**STORED DATA**:
+++++
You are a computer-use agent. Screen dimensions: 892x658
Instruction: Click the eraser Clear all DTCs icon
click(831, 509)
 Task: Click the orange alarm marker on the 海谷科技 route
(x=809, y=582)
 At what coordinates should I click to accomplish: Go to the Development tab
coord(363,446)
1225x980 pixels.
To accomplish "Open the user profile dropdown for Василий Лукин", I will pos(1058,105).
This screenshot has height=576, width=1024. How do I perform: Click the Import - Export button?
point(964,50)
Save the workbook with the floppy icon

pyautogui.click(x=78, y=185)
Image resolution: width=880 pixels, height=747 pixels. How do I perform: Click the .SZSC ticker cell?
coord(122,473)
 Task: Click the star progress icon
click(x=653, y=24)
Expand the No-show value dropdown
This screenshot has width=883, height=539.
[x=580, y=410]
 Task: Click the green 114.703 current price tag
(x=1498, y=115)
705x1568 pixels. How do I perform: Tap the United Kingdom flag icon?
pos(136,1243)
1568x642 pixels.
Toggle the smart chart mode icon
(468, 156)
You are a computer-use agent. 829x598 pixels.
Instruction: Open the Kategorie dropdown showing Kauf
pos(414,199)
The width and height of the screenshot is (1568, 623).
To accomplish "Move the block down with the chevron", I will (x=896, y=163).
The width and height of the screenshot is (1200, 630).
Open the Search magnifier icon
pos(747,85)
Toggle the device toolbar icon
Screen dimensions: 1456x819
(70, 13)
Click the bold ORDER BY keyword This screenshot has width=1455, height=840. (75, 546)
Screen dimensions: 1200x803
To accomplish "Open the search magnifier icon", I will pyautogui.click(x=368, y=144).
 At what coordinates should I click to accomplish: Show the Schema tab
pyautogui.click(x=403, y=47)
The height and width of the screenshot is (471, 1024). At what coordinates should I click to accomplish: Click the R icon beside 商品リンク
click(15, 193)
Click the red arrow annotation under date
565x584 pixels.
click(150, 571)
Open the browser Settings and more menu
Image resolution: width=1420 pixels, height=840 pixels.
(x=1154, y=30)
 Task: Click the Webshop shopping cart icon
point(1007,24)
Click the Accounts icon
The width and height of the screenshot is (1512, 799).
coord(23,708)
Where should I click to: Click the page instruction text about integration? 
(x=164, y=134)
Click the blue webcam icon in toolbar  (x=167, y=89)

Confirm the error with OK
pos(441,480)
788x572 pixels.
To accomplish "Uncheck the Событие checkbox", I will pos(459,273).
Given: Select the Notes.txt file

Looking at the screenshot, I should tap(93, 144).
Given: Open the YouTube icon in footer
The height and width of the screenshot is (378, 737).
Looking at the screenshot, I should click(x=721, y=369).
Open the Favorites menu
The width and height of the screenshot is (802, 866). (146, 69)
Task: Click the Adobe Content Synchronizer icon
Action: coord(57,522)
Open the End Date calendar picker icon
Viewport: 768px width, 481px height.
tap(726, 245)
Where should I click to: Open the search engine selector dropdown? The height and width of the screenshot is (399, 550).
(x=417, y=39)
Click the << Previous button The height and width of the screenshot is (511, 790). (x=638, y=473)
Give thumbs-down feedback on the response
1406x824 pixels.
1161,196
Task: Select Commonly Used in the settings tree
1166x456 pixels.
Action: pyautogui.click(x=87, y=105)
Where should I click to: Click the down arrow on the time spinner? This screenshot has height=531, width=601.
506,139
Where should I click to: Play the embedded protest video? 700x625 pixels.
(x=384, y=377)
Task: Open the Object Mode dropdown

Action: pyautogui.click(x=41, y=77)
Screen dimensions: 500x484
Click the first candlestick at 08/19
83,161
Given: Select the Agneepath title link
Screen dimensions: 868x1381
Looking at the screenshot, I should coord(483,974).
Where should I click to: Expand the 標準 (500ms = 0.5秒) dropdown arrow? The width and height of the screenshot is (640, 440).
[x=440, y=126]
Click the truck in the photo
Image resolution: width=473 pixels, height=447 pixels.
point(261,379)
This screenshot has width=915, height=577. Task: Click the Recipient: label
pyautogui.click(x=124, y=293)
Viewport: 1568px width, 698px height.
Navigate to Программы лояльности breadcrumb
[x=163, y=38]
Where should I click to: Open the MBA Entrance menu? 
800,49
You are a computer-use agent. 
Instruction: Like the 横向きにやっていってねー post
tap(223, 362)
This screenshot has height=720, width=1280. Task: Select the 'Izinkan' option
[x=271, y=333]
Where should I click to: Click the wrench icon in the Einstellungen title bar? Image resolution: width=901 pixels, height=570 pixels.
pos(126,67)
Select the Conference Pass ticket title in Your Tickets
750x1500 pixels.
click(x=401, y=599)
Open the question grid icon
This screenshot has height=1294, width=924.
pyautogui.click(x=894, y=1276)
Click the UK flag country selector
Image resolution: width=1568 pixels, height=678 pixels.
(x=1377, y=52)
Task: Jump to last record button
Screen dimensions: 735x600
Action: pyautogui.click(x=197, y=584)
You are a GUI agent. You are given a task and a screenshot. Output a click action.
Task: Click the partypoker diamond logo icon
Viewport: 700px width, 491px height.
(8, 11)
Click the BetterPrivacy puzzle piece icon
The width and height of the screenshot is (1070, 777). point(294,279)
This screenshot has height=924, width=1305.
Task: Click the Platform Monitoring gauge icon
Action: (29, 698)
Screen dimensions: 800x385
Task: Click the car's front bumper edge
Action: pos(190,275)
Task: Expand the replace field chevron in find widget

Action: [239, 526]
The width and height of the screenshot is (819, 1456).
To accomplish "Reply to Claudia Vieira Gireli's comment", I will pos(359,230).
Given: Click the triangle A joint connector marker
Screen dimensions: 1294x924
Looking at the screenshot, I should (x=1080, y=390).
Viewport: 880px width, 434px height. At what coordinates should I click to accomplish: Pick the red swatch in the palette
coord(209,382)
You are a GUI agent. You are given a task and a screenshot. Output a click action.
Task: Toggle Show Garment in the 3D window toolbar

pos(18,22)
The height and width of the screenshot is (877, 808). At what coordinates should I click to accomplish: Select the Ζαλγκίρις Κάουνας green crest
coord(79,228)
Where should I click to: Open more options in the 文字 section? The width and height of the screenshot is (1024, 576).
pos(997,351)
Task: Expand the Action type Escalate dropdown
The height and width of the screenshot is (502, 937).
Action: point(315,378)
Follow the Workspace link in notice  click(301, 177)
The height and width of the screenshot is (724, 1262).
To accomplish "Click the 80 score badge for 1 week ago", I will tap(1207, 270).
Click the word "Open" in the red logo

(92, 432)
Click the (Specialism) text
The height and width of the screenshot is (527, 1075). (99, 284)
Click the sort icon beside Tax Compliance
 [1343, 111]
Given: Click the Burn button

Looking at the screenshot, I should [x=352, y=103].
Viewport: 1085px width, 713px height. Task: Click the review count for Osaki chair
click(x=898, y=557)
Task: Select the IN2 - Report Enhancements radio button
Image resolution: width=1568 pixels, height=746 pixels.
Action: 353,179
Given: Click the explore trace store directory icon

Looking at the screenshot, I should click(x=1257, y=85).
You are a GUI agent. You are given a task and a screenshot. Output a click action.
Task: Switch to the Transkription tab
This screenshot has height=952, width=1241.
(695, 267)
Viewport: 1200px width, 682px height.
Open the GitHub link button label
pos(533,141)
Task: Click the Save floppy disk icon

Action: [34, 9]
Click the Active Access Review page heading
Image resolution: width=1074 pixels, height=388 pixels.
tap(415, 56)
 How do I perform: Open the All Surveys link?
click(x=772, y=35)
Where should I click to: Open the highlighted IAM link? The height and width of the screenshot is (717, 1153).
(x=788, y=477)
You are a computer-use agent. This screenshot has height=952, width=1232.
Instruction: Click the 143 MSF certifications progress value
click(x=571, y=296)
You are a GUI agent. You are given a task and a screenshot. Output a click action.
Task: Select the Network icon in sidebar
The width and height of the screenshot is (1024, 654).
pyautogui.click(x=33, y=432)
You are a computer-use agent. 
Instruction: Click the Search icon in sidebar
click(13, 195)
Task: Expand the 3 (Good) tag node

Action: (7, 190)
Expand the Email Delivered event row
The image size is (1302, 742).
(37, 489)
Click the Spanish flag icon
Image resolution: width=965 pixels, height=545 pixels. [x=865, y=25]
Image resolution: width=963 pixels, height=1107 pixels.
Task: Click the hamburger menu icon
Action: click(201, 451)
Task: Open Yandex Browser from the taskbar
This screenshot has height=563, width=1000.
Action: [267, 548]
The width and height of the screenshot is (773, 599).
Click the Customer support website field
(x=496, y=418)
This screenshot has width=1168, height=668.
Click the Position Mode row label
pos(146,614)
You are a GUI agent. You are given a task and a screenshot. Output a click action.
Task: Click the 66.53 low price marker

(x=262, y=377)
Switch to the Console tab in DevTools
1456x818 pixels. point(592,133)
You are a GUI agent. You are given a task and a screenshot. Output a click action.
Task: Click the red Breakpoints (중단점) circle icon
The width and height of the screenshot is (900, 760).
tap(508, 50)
+++++
**THE PROBLEM**:
How many lines of the listing above contain the string "computer"? Answer with the number alone.

**TASK RESPONSE**:
5